Des organisations africaines unissent leurs voix pour dénoncer les changements constitutionnels
Parmi les signataires de cette saisine, on retrouve des associations de défense des droits humains, des mouvements citoyens et des collectifs engagés pour la démocratie sur le continent. Leur objectif est clair : alerter les instances régionales sur les risques démocratiques liés à l’évolution des institutions togolaises.
Ces organisations estiment que les réformes constitutionnelles récentes remettent en cause les équilibres démocratiques et pourraient favoriser une concentration excessive du pouvoir entre les mains du président togolais. Leur démarche vise à obtenir une intervention urgente de la CEDEAO et de l’UA pour examiner la conformité de ces changements avec les principes démocratiques africains.
Les griefs avancés contre Faure Gnassingbé et son gouvernement
Les signataires pointent du doigt plusieurs aspects des modifications constitutionnelles, notamment :
- La limitation des contre-pouvoirs institutionnels, jugée incompatible avec les standards démocratiques ;
- L’affaiblissement de l’indépendance de la justice, perçu comme une menace pour l’État de droit ;
- Le risque de personnalisation excessive du pouvoir, qui pourrait prolonger indéfiniment le règne de Faure Gnassingbé.
Ces organisations rappellent que le Togo, tout comme ses voisins, s’est engagé à respecter les chartes africaines sur la gouvernance et les droits humains. Elles exigent que ces engagements soient respectés et que les réformes soient soumises à un examen rigoureux.
Réaction attendue des instances régionales
La saisine déposée auprès de la CEDEAO et de l’UA pourrait déclencher une série de consultations et d’enquêtes. Les deux organisations sont déjà sous pression pour clarifier leur position face aux évolutions politiques dans plusieurs pays de la région.

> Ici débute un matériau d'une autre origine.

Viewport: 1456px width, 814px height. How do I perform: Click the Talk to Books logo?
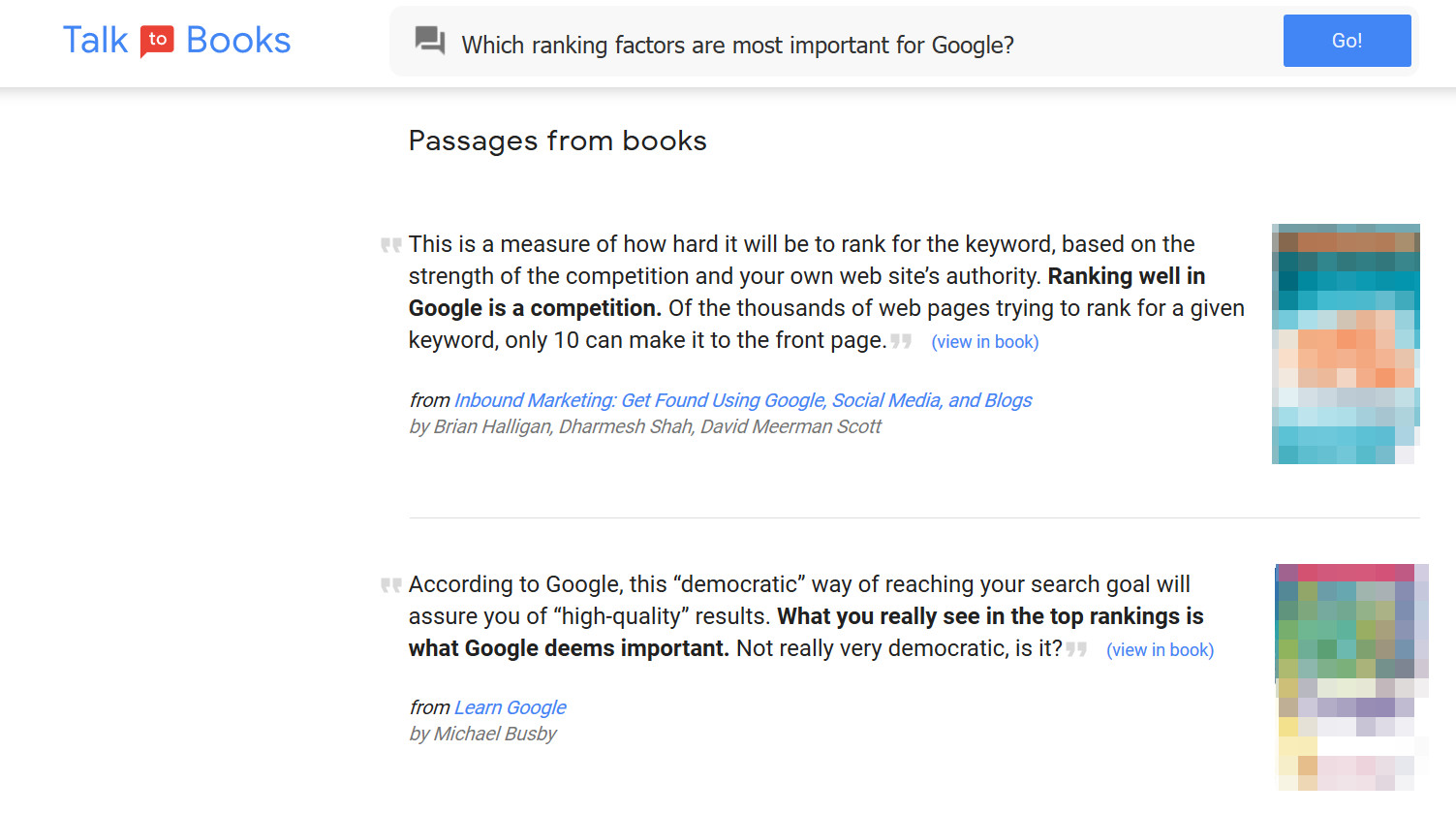[176, 40]
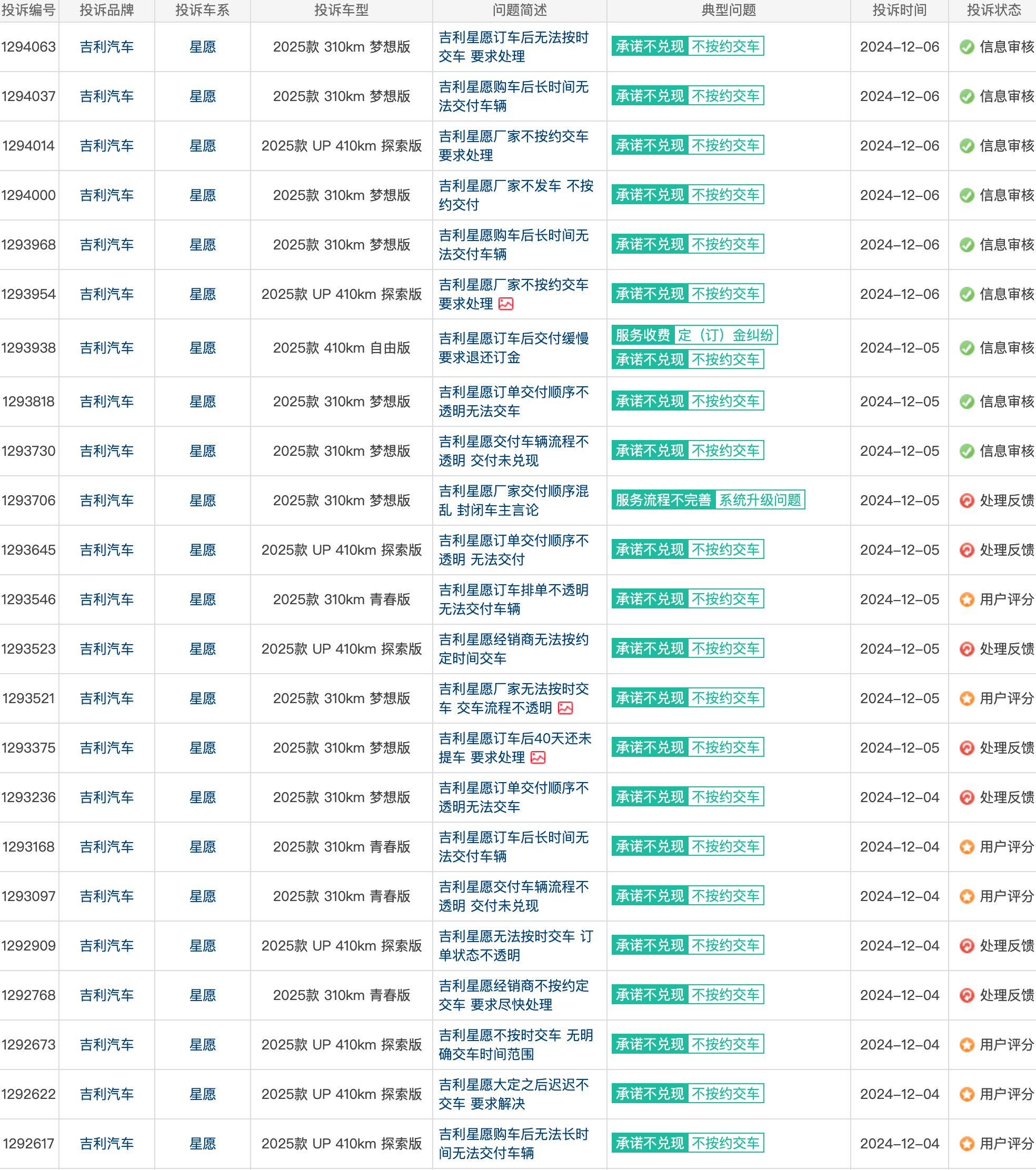Select 服务流程不完善 tag in row 1293706
Screen dimensions: 1036x1170
click(663, 499)
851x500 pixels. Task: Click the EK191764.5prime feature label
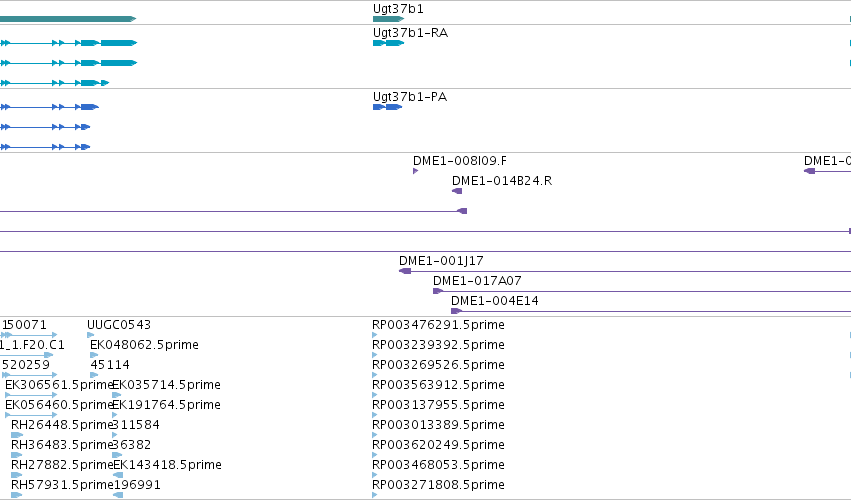coord(167,404)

Les observateurs s’interrogent sur la rapidité avec laquelle ces instances réagiront. Une intervention ferme pourrait envoyer un signal fort aux autres pays africains tentés par des réformes constitutionnelles controversées. À l’inverse, un silence ou une réponse diluée risquerait d’alimenter les critiques sur le manque de fermeté des institutions régionales.
Dans ce contexte, la mobilisation des 43 organisations africaines pourrait bien marquer un tournant dans la défense des valeurs démocratiques sur le continent.